第08話 02 強い期待
夜になると、大体の戦闘は中断する。
その間に英気を養い、次の日の戦いに備える。これが一般的なサイクルである。
シルフィーネがゆっくりと空を見上げ星を見た。
「レオン・・・星はいつも通りに輝いてるよね・・・」
傍らにいたレオンは答えなかった。
シルフィーネは昼間の事を思い返していた。
「なぜ、天使の力があるのに、この戦いを静観しているの?」
イリアが強い口調で攻め寄った。
「・・・」
シルフィーネは苦笑いをして黙った。
「教えてよ!!」
イリアは更に詰め寄ったシルフィーネの視界一杯をイリアの顔が占めた。
「う~ん・・・」
何やら言いづらそうに視線を右上方に向け悩んだ表情をした。
「そうねぇ・・・・」
呟くように言葉を出し、イリアに視線を移すと
チュッ!
とイリアの唇にキスをした。
びっくりしたイリアが両手で口を押えながら後ずさりする
「近づきすぎなんだってば!!」
シルフィーネがイリアにそう言うと
「・・・な・・・・な・・なんなのよ!!あなた結構破廉恥ね!!」
怒涛の抗議が来た。
「そういうあなたは、天使の力をどう思ってるの?何でもできる力?強大な力?」
シルフィーネがイリアに問いかけた。
「うっ!」
イリアは言葉に詰まった。

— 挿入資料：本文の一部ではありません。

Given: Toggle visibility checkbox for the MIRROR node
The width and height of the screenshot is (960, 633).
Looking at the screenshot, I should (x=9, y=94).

確かに・・・このやり取りに近いことを昔見た気がした。
魔法が使えない者からの言葉を思い出した・・・
”なぜ助けてくれないの!!”、”なぜその力で未然に防ぐことができなかったの!”
そんな言葉を投げかけられたこともあった。
魔法を使えない者からすると万能に見える魔法も実は局所に有能であり万能ではない。過度な期待に対しては応えきれないのが実状だ。
「あら・・・黙ったわね・・・」
シルフィーネから言葉が出た。
「じゃあ・・・何ができるのよ・・・」
イリアから絞り出すように言葉が出た。
「レオン、私なにができたっけ?」
とぼけるようにレオンに問う、
「こっちに振るのかい!」
迷惑そうに言うレオンが「う~ん」と上目遣いに考え始めた。
「炊事洗濯はしないよねぇ・・・」
「こらこら・・・もうちょっといいほうへフォーローしなさい!!」
ムスッとした表情で抗議した。
そう、特別に何かできるかと言われると答えるのが難しいのだ。
国を滅ぼすということになれば、よほどの強者がいなければ普通にできる力はあるが、今欲しい力とは違うはずだ。
そういった事を説明した。
「結局は・・・強大な力はあるが、万能な力なんて無いって事よねぇ・・・」
イリアは昼間の事を思い返しながら、星空を見上げるシルフィーネを遠目で眺め、過剰に期待した自分を反省した。
「レオン、私は、どうすればいいのかなぁ・・・」
見上げていた視線を地面に落とし、シルフィーネはレオンに問いかけた。
シルフィーネのその問いに、呆れた顔のレオンは
「もう決めてるのなら、聞かないほうがいいんじゃないか?」
そう返した。その返事にシルフィーネは頬を膨らませ
「もう!つまんない返事ね!」
プイと横を向いた。
短い時間そのままそっぽを向いていたが、レオンが冷静にこちらを伺っているので、耐えきれずに目だけ上目遣いにレオンに向け
「・・・いいの・・・?」
小さな声で聞いてきた。
その姿を見てクスクスと笑みを浮かべたレオンが
「俺はお前の呪にかかってるんだ。」
そう言うと、ニカっとした満面の笑みに変わり
「お前と共に」
迷いなく言った。
シルフィーネは、左手の手首に現れた蛍火のような淡い明かりを確認すると
「知らないわよ、後悔しても。」
楽しげにそう言った。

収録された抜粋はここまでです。